The people DO have consciences and make choices according to them.  Mostly, those who do bad things are repentant.   (O’Brien leaves the soap where it can be slipped on, Mary allows the passionate advances of a exotic man with a literally bad heart, Edith -- oh, poor Edith.)  But after reading the comments by viewers, I think the person who caught the problem with this elegant tale was the one who noted that Robert Altman,  with his hustle and random mess, was an excellent balance for Julian Fellowes, who really is a bit soft on the aristocracy country lifestyle and admits it.  This director was a little too respectful.  Middle class?
The sharp notes are struck by the women, not the rather clueless daughters, but the older women.  Maggie Smith and Jessica Brown-Findlay are evenly matched (would you have guessed ANYONE could spar with Maggie Smith?) rather as were Helen Mirren and Eileen Atkins in “Gosford Park.”  Much of the best dialogue goes to them.  But Elizabeth McGovern with her triangular eyes and dimply mouth can pitch a wicked line with a hook in it just as well as any of the above.  Her American point of view is just as elitist as their Brit hierarchy and far more self-aware.
The unsinkable Titanic is as good an example of industrial hubris as the perfectly safe nuclear reactors in Japan, the carefully safeguarded BP oil well platform, and the effective dike system that protected New Orleans.  War both drives and derives from change, with industrialization making as much trouble as digitalization.  The new season of “Downton Abbey” will show the stately house converted into a hospital for soldiers who have somehow managed to escape the WWI trenches alive.

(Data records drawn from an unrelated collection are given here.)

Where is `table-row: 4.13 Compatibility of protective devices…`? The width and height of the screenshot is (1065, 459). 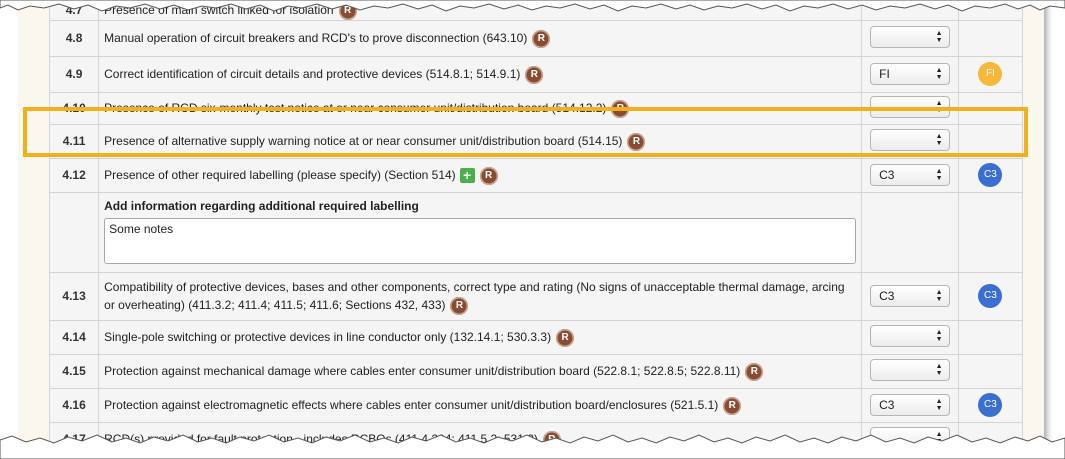 table-row: 4.13 Compatibility of protective devices… is located at coordinates (536, 296).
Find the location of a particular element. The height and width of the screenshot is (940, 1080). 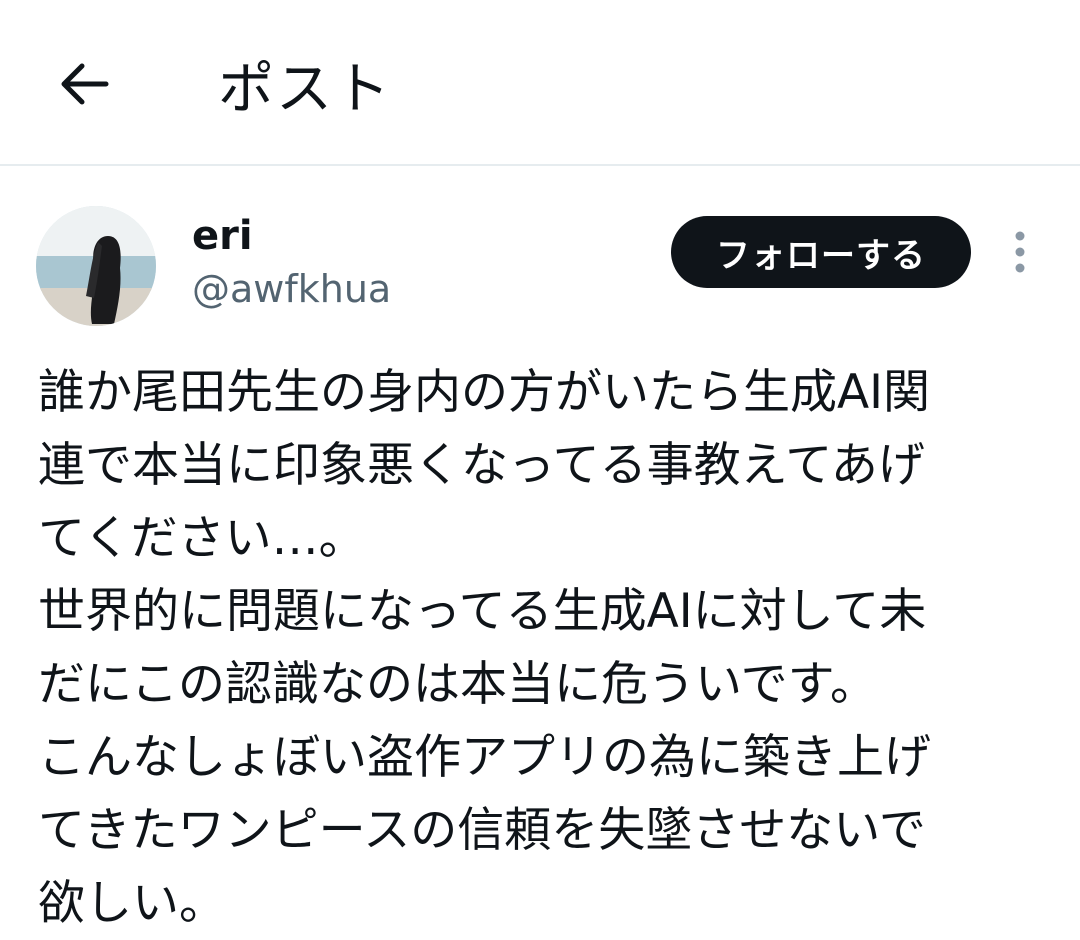

arrow-left-icon is located at coordinates (85, 84).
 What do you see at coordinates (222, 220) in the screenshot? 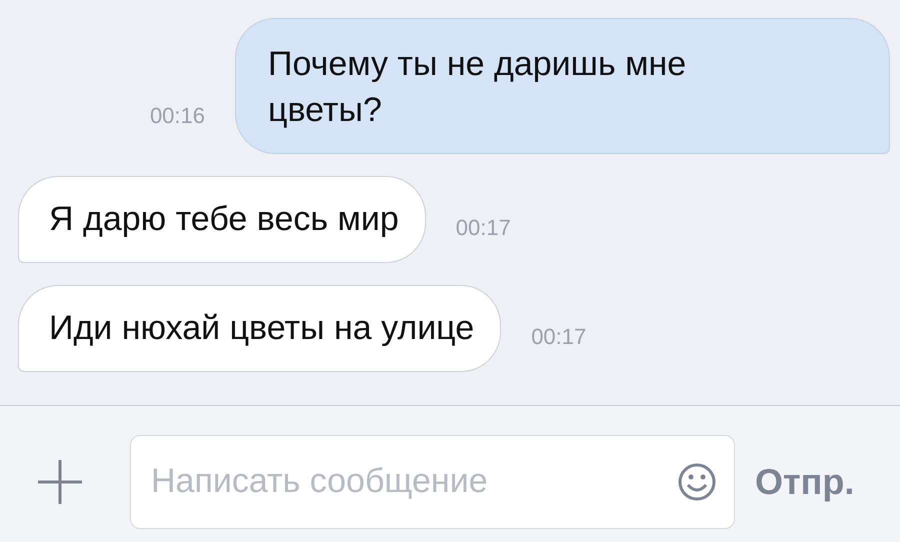
I see `incoming-message: Я дарю тебе весь мир` at bounding box center [222, 220].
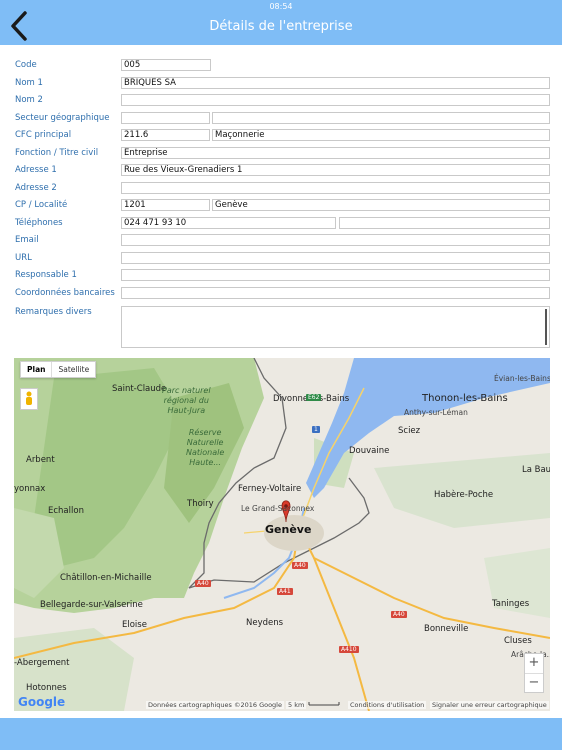 The width and height of the screenshot is (562, 750). I want to click on navigation-bar: 08:54 Détails de l'entreprise, so click(281, 22).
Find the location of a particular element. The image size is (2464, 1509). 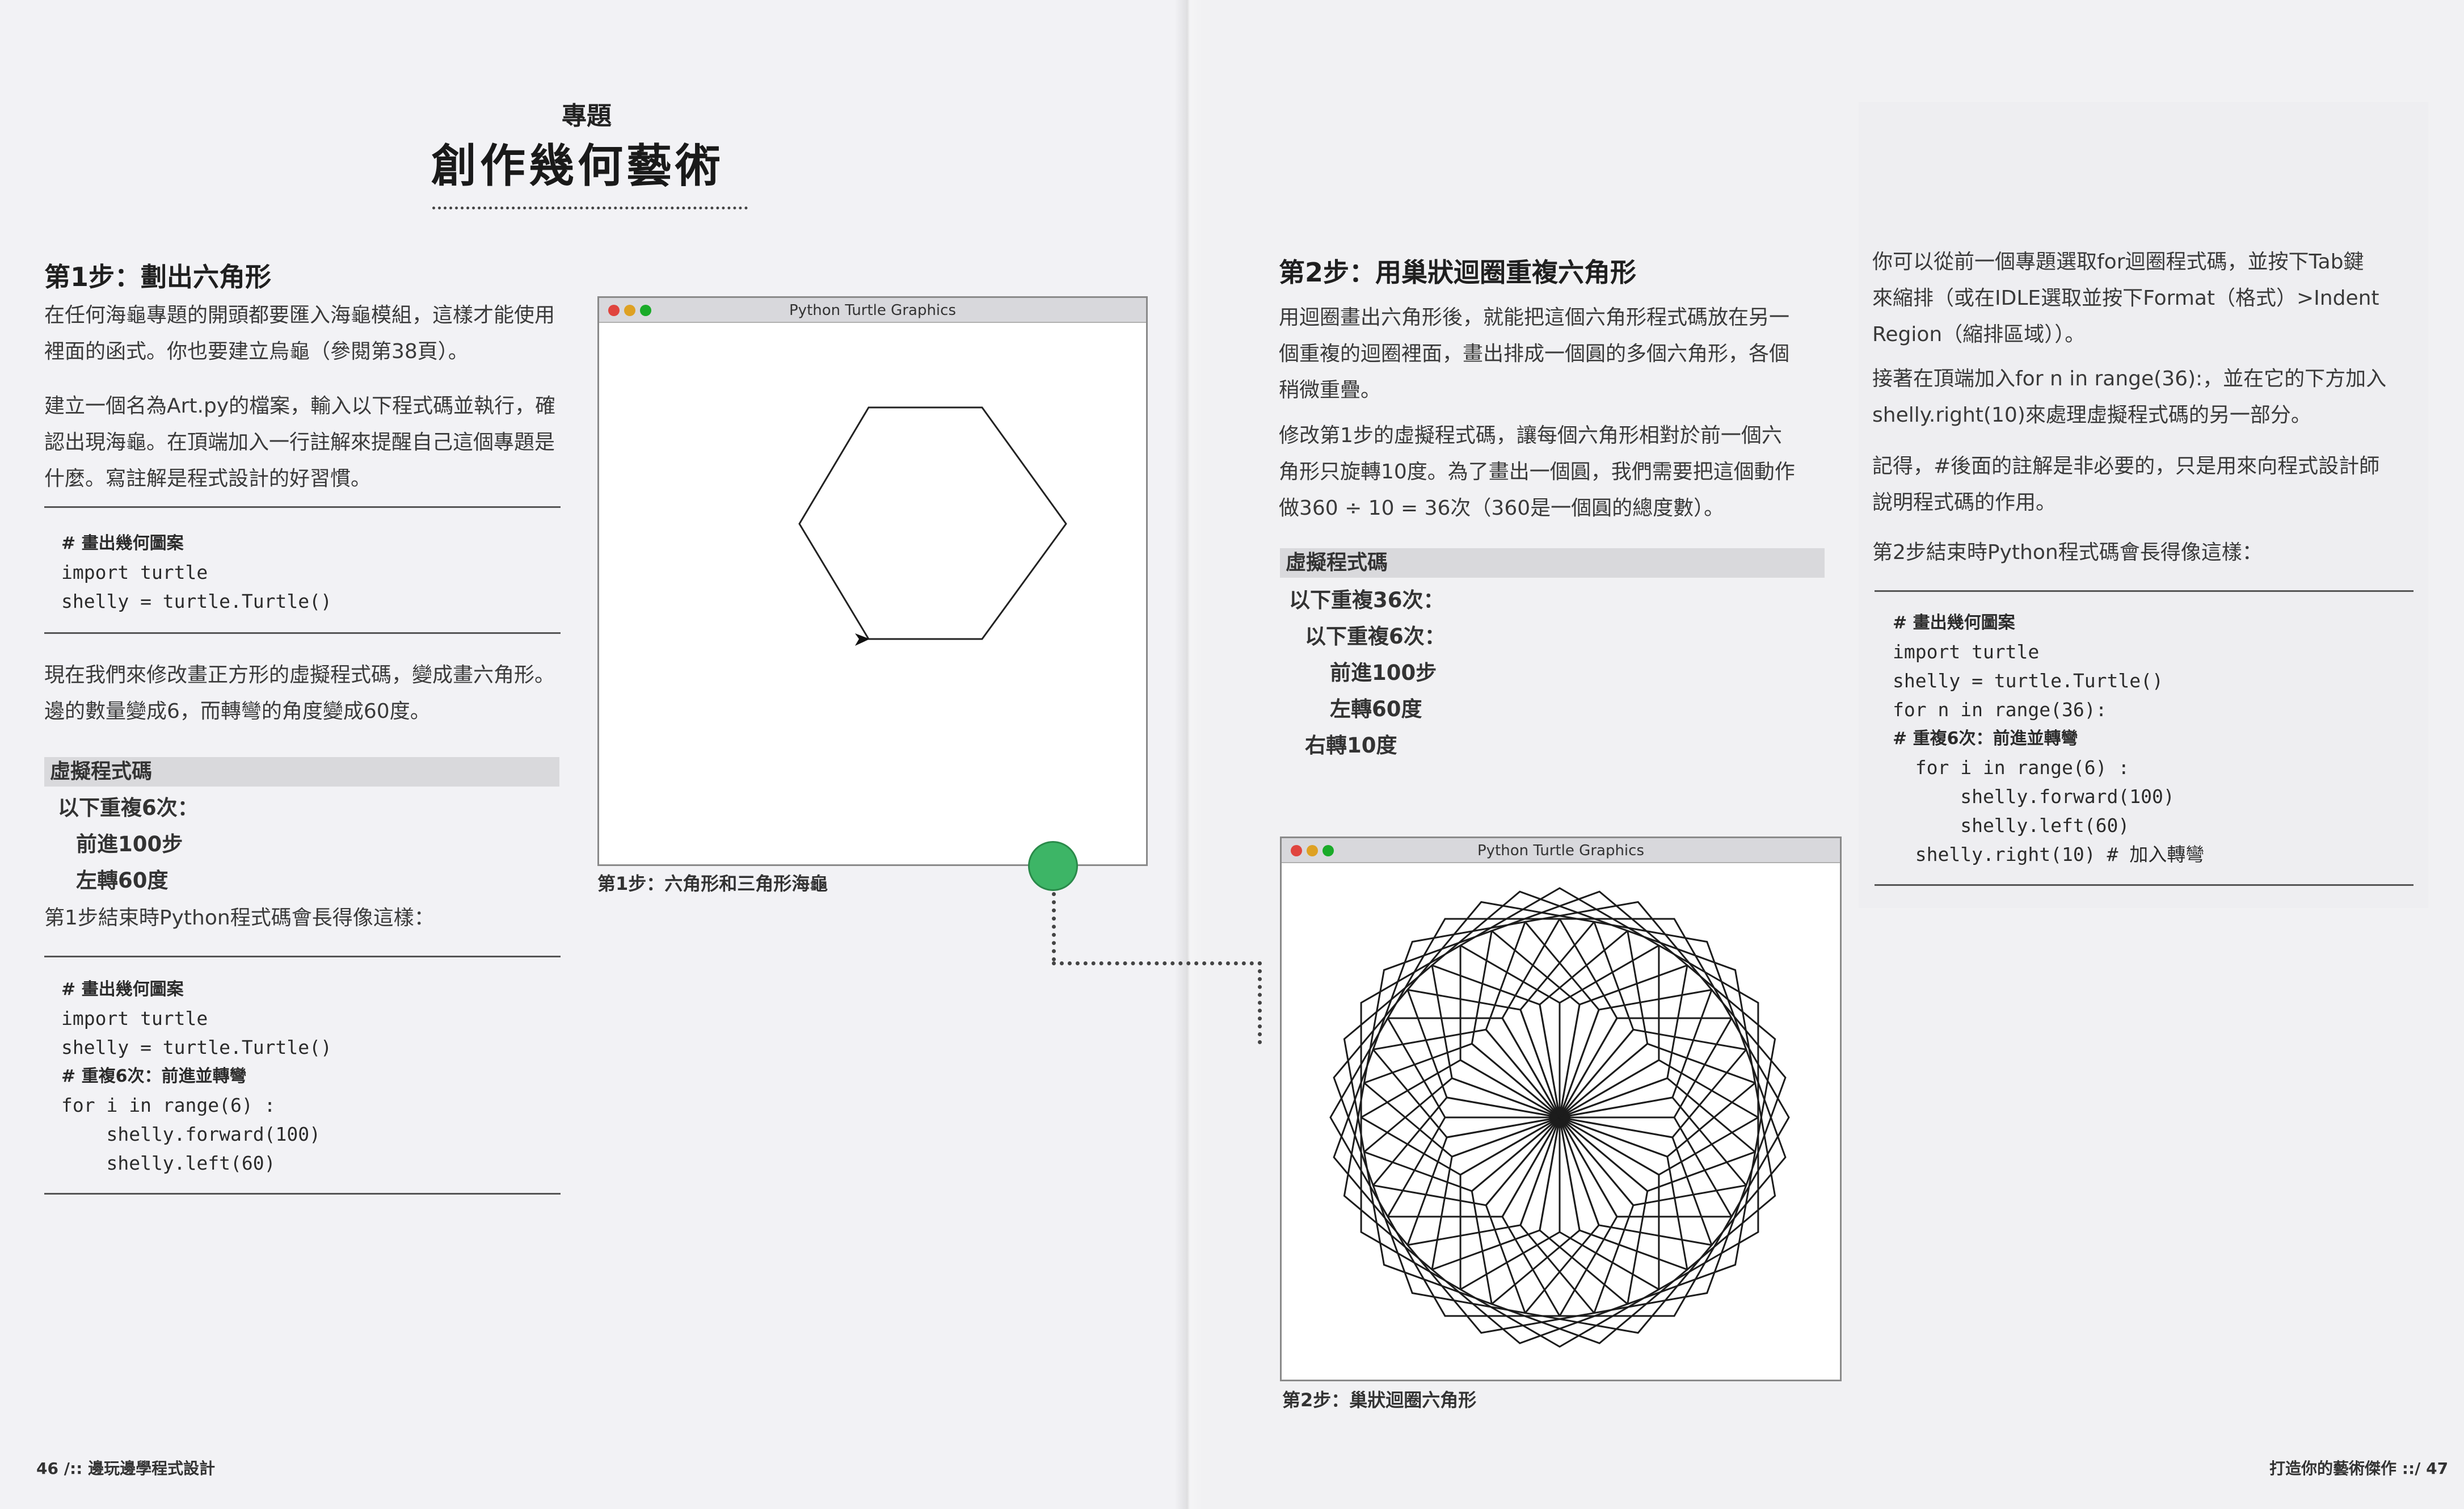

para-line: 記得，#後面的註解是非必要的，只是用來向程式設計師 is located at coordinates (2126, 466).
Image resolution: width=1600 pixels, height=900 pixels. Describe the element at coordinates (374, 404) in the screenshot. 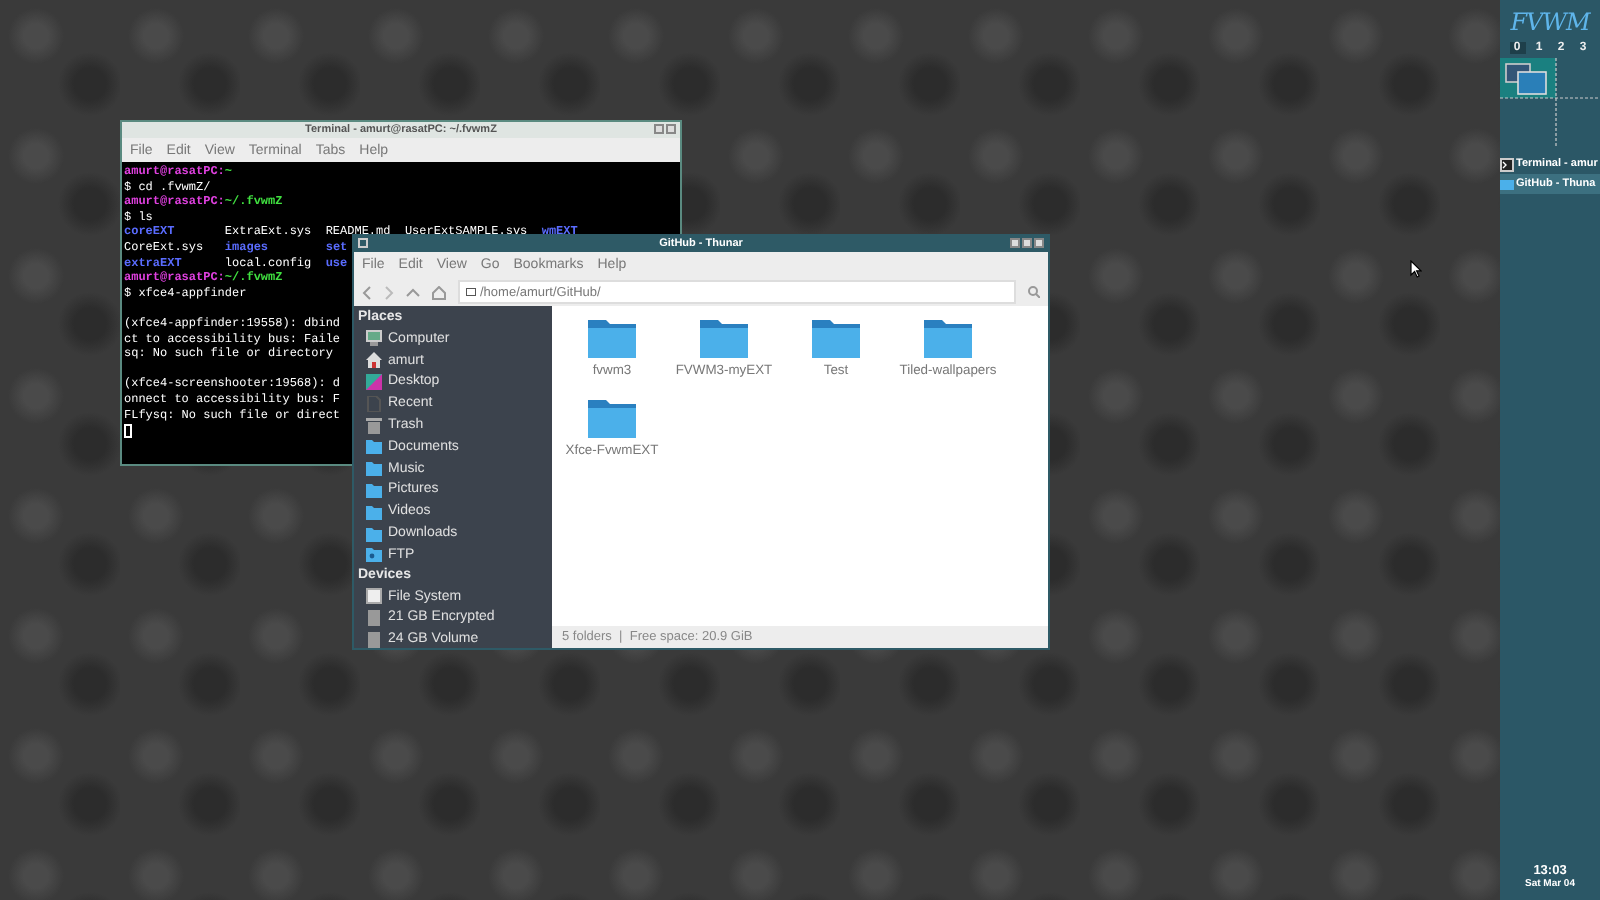

I see `document-icon` at that location.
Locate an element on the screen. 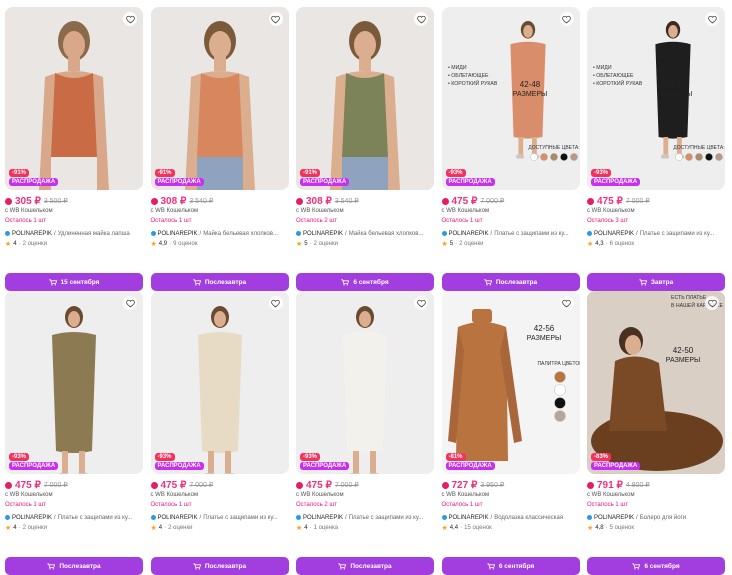 Image resolution: width=732 pixels, height=575 pixels. price: 475 ₽ is located at coordinates (319, 485).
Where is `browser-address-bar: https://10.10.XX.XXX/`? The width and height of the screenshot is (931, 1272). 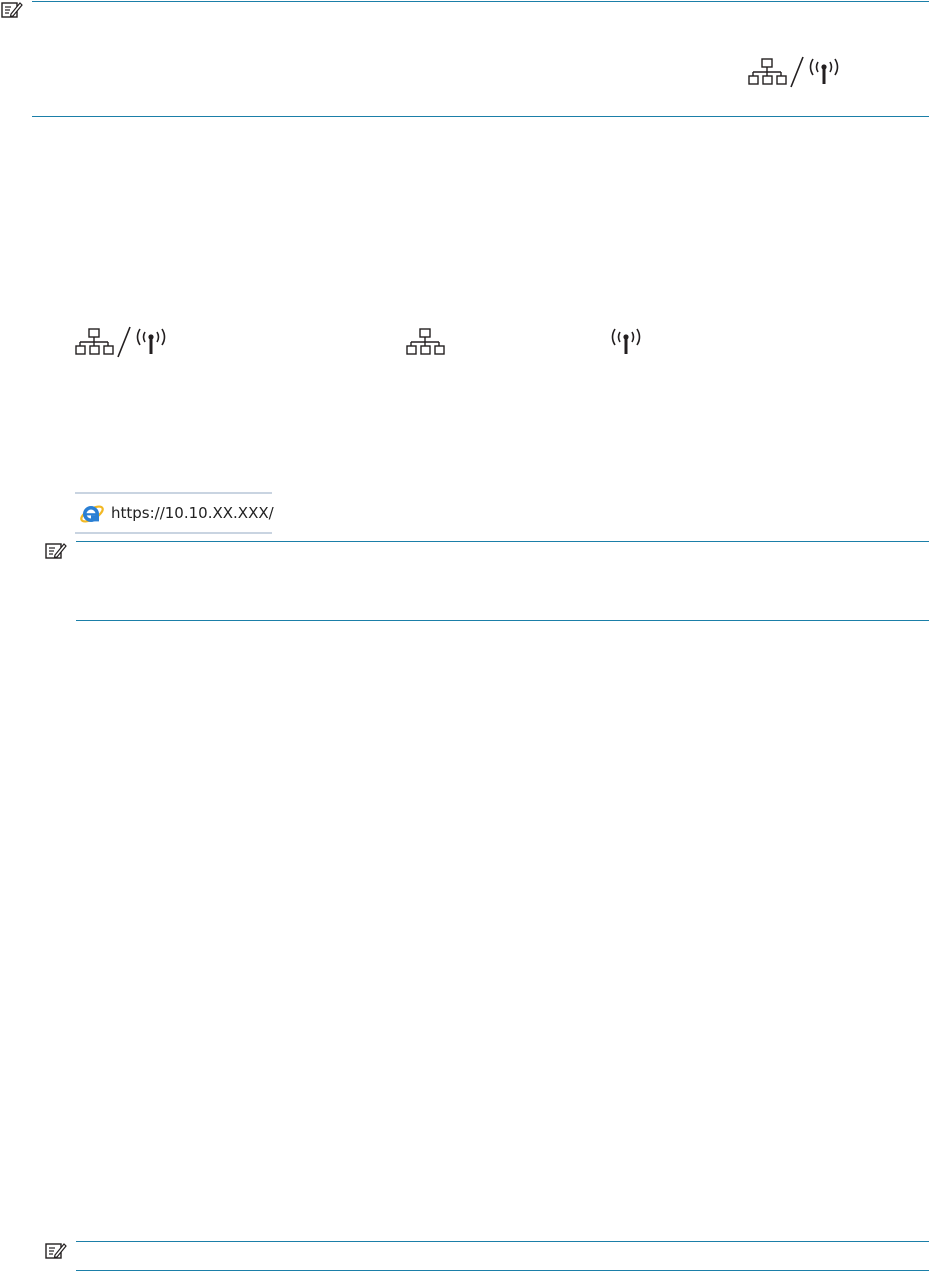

Somehow that seems to be a lesser tragedy to the English, or at least a more dignified one, than conflict-driven immigration from parts of the Empire never expected to come to England, though when those brown people lived in proper colonies, managing them was a way to get ahead.
My mother-in-law rather felt she was living in a colony.  After a few decades that feeling wore off -- I think maybe it was WWII that made more of an American nationalist of her.  Bob was born at the beginning of WWI while she was still longing for Quebec.  Browning was pretty raw early in the century but by WWII people were sort of finding their feet.  Even today there is still a sense of aristocracies  -- not one system, but several that intersect and contradict each other, according to one’s sense of what the criteria are.  The Blackfeet in white beaded buckskin parade outfits, the ones who constantly went back to Washington, D.C., are one system.  The earliest white people, mercantilists, have not fared so well, except for the ones with children who intermarried with the “brown” people and then went on to succeed in professions.  But there were always a lot of people who paid little attention to hierarchies, they just went on rowing side-by-side in the life boat.

1 comment:

Nancy said...

WONDERFUL post - thank you! I love Downton Abbey. I didn't know about Gosford Park and went to Netflix immediately to watch.